Öyle bir olay varsa bile bunu size anlatması için sevgiyle, şefkatle yaklaşmanız, arayı sıcak tutmanız şart. Şayet büyük bir yalansa insanlar böyle yalanları doğacak tartışmaları, kavgaları göz önüne alarak itiraf etmekten çok korkuyor. Zaten öfkeyle masaya oturduğunuz zaman oradan iyi bir sonuç çıkması da çok mümkün değil.
Her halükarda pozitifliğinizi koruyun. O ne olursa olsun sizin sevdiğiniz insan.
Bu tavrınızın yanına bir de taviz vermemeyi ekleyin. Çünkü sağlam durmadığınız sürece çok kolay manipüle edilebilirsiniz.
Bu illa ki karşınızdakinin kötü niyetli olduğunu göstermez, sizin tartışmaya giriş biçiminiz biraz yan yollara saparsa sözcükleriniz farklı yerlere çekilebilir, sohbet sanki yalan söyleyen o değilmiş de siz saygısızlık etmişsiniz gibi sonlanabilir.
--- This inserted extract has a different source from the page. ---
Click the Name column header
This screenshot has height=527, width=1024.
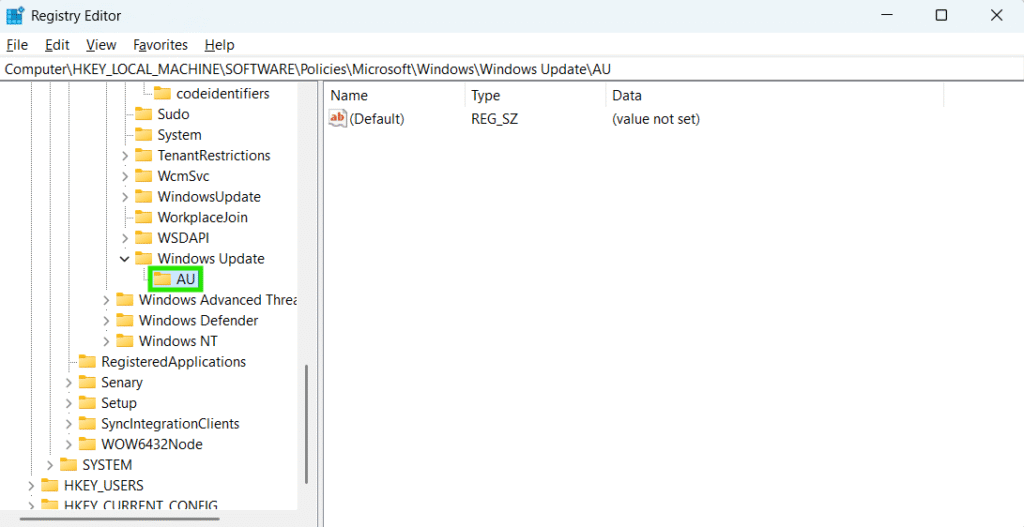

Öfke sözlerinden ziyade berrak bir dille yaklaşın konuya, yargılamayın.
Artık binlerce kez FBI'ın uyguladığı itiraf ettirme yöntemini hayata geçirmeye başlayabiliriz.
Siz yalan söylediğini bildiğiniz konuyla ilgili sanki hiçbir şey bilmiyormuşsunuz gibi direkt sorular sorun. Mesela, örneğimizdeki adamın yerine koyun ve 'Ayşe'yle hangi filmi izliyordunuz?' deyin. Dudaklarının hareketine dikkat edin, olağanın dışında hareketler yapıyor mu? Filmin adını hatırlarken gözlerine dokunuyor mu?
Göstergeleriniz hazır.
Sorularınızı detaylandırın ancak "Niye sorguya çektin beni?" dedirtmeyecek ölçüde, içerisine tatlı bir merak katın.
Bir anda o konuyla ilgili bambaşka bir bağlama geçin, örneğin örneğimize tekrar dönelim, 'Ayşe'nin babası rahatsızdı, o gün bir şey söyledi mi? Dur ben bi arayayım o gün buluştunuz beni çağırmadınız diye sitem edeyim, kırıldım' deyin mesela. Yavaş yavaş sorularınızla çemberi daralttığınızda gerçeği de duyacağınızı hissedersiniz. Hiçbir direkt sorgulama ya da tartışma olmadan, dayanamayarak gerçeği söyleyecektir.
Tüm bunlar olduktan sonra, yalanlar ortaya çıkınca ne yapmalı? Herhalde en zor kısım bu...
Yalana olan tepkiniz bir daha bu tip bir şeyle karşılaşıp karşılaşmayacağınızı da belirleyecek olan şey. O yüzden tavrınızı net ifade etmezseniz kendinizi bir anda yalanları tespit etmeye çalışan bir ilişki dedektifi olarak bulabilirsiniz.